━━━━━ TEXT SHOWN
Former commissioner of police Gary Griffith says anyone interested in being part of his new political party, the National Transformation Alliance (NTA), must be prepared to work and serve their country, not serve themselves.
On April 30, he launched the political entity on social media and says it has already attracted hundreds of supporters. The event took place the day before the Progressive Democratic Patriots, led by Watson Duke, had a glitzy affair at the Hyatt hotel to unveil the leadership of the Trinidad arm of the party, whose Tobago branch trounced the PNM in the December THA elections 14-one.
Griffith served as CoP from August 2018-August 2021, as a national security adviser, government senator, opposition senator and national security minister at different times under the People's Partnership (PP) coalition between May 2010 and February 2015.
He previously served in the Defence Force for 15 years, reaching the rank of captain, and has a master's in security management from the Department of Criminology at the University of Leicester, United Kingdom.
Griffith told Sunday Newsday he served his country well and was living “comfortably enough,” even though there were 33 death threats against him and his family while he served as CoP. He said he does not need the stress, so there was no need for him to go back into active politics.
━━━━━━━━━━
━━━━━ RECORD EXTRACTS
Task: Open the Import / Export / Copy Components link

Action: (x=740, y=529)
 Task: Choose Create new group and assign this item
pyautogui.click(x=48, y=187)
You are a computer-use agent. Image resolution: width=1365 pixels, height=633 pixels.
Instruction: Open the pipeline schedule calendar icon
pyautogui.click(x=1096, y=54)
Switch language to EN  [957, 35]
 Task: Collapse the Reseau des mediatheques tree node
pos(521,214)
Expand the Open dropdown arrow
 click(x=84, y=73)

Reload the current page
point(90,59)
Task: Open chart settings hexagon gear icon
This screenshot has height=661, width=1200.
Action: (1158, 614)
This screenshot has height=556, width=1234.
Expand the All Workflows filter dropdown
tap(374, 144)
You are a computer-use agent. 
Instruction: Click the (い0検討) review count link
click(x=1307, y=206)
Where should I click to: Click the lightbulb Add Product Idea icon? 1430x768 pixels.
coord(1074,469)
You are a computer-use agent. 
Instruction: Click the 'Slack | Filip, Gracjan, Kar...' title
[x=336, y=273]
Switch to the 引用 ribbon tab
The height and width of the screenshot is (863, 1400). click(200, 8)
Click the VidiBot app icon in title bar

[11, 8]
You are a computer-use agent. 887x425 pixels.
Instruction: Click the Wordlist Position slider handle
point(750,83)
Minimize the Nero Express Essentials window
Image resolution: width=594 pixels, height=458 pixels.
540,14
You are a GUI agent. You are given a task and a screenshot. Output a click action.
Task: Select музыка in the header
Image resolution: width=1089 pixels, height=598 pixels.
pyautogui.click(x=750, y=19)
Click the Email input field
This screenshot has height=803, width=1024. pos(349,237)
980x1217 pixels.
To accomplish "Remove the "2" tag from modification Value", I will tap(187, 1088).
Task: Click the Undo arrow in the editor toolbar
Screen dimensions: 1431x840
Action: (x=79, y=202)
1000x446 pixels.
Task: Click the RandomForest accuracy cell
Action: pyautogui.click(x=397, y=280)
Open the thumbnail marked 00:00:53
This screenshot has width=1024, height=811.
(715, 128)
━━━━━━━━━━
#### [INSTRUCTIONS]
- A) Answer these questions using the article on Gary Griffith's new party.
(i) On what date did Griffith launch the National Transformation Alliance?
(ii) For how many years did he serve in the Defence Force?
(iii) How many death threats were made against him and his family while he was CoP?
- B) According to the article on Gary Griffith's new party, why did Griffith see no need to return to active politics? Answer in one to three sentences.
- C) Carry the article on Gary Griffith's new party forward from its final sentence.

#### [SOLVED TASKS]
- A)
(i) April 30
(ii) 15 years
(iii) 33

- B) Griffith said he had served his country well and was living "comfortably enough," despite 33 death threats against him and his family during his time as CoP. He did not need the stress, so he saw no need to go back into active politics.

- C)
But he said he wanted to continue to serve TT and improve it, so he launched the NTA.
“The only reason I’ve done so was because of the massive amount of support and request from people wanting me to continue to serve my country. That was the reason I reapplied for commissioner, as well.”
He said many citizens have given up hope in the two current major political parties, so they migrated, and do not bother to vote, or vote for “the lesser of two evils.”
Griffith said “most of the political parties” use corruption, incompetence, mismanagement, racism, division, hatred, bitterness, victimisation and other negative traits to try to win.
He has seen leaders mocking, imitating idiosyncrasies and promoting rumours about their opponents. And despite his reputation for attacking people on social media for criticising him while he was CoP, he said the party does not intend to attack, demonise, destroy or discredit political opponents.
Instead, he said the NTA has the political will to turn that around and find solutions.
He said he would get the best minds – citizens, at home and abroad – who want to contribute and create a proper roadmap and policies to meet the needs of the population and improve lives.
“That is why the word 'transformation' is in the name of this party. We’re going to transform the country.”
He said he transformed the Ministry of National Security when he was a minister and “drastically reduced crime” as CoP, and it was not coincidental that crime spiked when he left the commissioner's post.
“Because I know what to do, and it’s based on leadership.”
He said prime ministers tend to believe they are the “be-all and end-all” in decisions on the economy and various fields, but they were not. That is why he intends to recruit and work with experts, whatever their political affiliation.
“This is going to be Team TT, and not a political party that thinks about nothing other than those with a similar party card in their back pocket.”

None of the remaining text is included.